Losses from mastitis, especially subclinical, cost farmers around the country thousands of dollars in lost production and vet bills each year. It’s one of the most common issues on dairy farms across the globe and is something that Kiwi start-up, Herdsman SCC, is tackling with their sensor technology.
Meet the founder Paul Johnstone. He is one of the start-ups taking part in our three-month Sprout 2023 Accelerator in the Cohort X intake.
Paul has a wealth of experience in R&D in sensor technology for the dairy industry most notably with Sensortec Ltd, a start-up company specialising in high-tech sensor technologies for dairy farms. To help bring his idea to life, he brought in industrial designer Mike Williams who brings with him experience that’s been vital in the design of Herdsman SCC.
“Throughout my career I’ve seen the problems that farmers are facing with mastitis and other issues on farm and I know that there is technology out there that can help. The problem is it’s too expensive and there's a big focus on full automation, which is not always a fit for every farm,” said Paul.
Existing methods of testing for mastitis are slow, often inaccurate and inconsistent. Paul said Herdsman SCC will provide scientific results quickly, efficiently and accurately. The Herdsman SCC sensor has a 20 second processing time and means farmers can get results while standing in the milking shed.

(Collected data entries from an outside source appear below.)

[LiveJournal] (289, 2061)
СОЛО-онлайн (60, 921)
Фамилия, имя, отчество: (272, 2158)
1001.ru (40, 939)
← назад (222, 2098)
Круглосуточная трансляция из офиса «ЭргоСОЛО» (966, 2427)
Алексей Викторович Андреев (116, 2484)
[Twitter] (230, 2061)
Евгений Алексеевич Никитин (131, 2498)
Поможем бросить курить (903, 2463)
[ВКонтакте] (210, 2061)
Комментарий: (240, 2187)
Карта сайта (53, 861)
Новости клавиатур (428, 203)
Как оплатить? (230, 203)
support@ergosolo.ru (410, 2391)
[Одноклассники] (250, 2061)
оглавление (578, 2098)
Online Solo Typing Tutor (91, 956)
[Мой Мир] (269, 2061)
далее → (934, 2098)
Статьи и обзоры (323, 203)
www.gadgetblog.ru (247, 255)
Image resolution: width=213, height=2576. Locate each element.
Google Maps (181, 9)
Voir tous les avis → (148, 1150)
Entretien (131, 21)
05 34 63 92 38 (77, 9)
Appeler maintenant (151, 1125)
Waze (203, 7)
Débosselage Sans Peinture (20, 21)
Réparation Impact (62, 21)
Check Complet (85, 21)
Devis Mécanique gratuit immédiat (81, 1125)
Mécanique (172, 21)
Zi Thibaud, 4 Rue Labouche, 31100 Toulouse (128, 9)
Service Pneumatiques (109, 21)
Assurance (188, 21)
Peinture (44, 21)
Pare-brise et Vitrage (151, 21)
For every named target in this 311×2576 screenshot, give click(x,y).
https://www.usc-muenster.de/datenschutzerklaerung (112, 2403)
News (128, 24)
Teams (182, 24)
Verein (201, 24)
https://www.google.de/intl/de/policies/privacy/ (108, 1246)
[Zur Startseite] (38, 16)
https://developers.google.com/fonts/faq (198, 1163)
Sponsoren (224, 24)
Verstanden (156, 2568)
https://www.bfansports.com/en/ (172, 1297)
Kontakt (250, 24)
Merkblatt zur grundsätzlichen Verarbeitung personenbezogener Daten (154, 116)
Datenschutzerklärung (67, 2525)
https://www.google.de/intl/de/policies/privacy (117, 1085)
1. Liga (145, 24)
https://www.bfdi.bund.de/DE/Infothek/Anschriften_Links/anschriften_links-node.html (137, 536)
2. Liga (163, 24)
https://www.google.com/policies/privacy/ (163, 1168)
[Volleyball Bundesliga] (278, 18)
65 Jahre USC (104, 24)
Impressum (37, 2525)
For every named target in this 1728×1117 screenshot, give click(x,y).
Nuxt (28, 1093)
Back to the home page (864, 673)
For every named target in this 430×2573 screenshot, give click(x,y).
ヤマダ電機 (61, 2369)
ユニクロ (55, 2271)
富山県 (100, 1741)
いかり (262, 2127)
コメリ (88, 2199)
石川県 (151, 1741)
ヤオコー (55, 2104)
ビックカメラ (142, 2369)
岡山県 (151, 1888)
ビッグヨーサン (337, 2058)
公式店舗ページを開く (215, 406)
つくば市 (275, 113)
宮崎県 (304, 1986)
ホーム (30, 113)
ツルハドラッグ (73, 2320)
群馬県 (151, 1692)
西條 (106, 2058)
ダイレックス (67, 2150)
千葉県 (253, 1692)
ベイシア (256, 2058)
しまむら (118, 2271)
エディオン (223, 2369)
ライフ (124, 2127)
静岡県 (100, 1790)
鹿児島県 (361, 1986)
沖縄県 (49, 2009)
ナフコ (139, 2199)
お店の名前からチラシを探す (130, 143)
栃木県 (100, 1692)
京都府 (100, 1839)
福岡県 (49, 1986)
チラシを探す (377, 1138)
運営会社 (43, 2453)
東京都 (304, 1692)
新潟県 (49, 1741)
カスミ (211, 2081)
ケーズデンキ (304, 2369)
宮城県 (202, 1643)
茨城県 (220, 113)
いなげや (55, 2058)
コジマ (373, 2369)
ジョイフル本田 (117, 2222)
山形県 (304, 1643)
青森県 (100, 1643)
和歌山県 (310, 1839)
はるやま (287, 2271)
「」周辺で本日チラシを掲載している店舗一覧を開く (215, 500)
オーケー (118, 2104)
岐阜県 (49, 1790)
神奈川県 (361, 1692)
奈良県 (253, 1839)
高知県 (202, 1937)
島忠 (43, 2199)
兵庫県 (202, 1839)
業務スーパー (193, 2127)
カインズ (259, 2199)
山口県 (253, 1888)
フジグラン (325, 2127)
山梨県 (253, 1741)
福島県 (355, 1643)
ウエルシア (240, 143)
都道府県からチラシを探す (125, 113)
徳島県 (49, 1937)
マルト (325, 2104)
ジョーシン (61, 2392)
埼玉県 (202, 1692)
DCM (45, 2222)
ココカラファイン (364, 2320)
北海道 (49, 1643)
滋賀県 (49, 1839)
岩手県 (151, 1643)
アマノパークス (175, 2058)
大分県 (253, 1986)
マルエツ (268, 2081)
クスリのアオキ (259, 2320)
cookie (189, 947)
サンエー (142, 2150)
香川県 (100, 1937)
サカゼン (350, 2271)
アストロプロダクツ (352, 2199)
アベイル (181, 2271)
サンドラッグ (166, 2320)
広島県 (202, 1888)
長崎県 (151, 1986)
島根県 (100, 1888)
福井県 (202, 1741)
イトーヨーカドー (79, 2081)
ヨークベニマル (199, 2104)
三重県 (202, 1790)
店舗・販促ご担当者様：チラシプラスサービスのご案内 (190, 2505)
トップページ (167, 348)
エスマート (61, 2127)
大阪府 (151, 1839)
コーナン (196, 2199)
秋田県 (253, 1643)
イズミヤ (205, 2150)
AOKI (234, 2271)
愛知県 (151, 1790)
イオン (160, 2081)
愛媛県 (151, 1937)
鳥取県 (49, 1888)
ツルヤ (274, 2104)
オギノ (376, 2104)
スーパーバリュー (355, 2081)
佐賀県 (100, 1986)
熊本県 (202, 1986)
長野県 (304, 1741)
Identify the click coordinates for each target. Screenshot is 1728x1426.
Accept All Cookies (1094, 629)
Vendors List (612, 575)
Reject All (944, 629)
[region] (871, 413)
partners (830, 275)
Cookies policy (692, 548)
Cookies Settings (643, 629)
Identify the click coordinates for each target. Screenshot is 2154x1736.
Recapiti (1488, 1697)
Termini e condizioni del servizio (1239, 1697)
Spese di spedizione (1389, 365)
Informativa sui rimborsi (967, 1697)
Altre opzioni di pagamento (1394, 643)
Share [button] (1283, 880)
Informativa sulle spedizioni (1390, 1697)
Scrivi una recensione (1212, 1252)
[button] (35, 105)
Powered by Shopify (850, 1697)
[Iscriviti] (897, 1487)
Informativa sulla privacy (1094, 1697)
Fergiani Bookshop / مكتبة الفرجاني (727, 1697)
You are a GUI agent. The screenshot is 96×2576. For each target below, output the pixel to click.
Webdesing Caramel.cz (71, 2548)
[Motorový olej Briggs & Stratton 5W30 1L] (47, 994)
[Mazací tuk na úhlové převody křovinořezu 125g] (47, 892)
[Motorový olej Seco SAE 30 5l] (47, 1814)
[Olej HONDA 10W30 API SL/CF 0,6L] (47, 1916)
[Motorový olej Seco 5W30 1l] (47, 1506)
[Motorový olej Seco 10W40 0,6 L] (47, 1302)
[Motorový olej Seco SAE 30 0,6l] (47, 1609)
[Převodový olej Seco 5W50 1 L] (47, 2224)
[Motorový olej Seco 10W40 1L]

“It’s about getting the technology in their hands cheaply and efficiently so farmers can diagnose and treat the issue quickly, that’s what is driving me.”
Paul’s aspirations for the business are as big as the impact his technology could have on the dairy industry. He wants to have Herdsman SCC in the hands of dairy farmers around the world and already has a lengthy list of complementary and new technologies that could be added to the portfolio.
His next step towards achieving that is switching focus from the technical side of the business to the customer side.
“We went to Fieldays last year and got some great feedback. Farmers immediately understood the technology and were extremely positive about the device. It really helped cement that there is a market for this out there, now it’s just about what type of farmers we want to target and working with them to develop how it can be used in a practical setting.”
While the idea has been ruminating in Paul’s mind for five years, it wasn’t until three years ago he decided to really focus on it. It’s been a whirlwind of learning curves since then, having to juggle the need and desire to collaborate and seek advice from other people but needing to be mindful about patents and intellectual property.
“At the start I would have loved to talk to more people and be more open but I kept everything close to my chest because of that. When we went to Fieldays we got a provisional patent which was quite a freeing feeling to be able to speak fairly openly about what I was doing.”
Like many entrepreneurs, feelings of doubt and fear have been a constant friend in the back of his mind, but with a supportive family and fate stepping in to give him a well-timed nudge, he said he hasn’t regretted a second of his self-employed life.
“I always knew I had an entrepreneurial streak but being made redundant certainly gave me that extra push I needed to take the next step. It’s really cool to be your own boss and not be stuck in the daily grind of what the world expects of people.
“A lot of New Zealanders don’t back ourselves enough. There are so many great ideas that never come to fruition because people don’t say ‘Hey, I can do this, I will do this.' Being involved in things like Sprout gives you access to some amazing advice that can help you along the way.”
Paul is hoping Sprout can help further support him in his next steps of focusing on the customer and helping him put together a solid structure and business plan for the company.
“For myself, and I feel a lot of other entrepreneurs, we’re creative people and sometimes it’s hard to focus on those things because we’re so excited by that creative side, but it’s so important in moving the business forward, especially if you’re seeking investment.”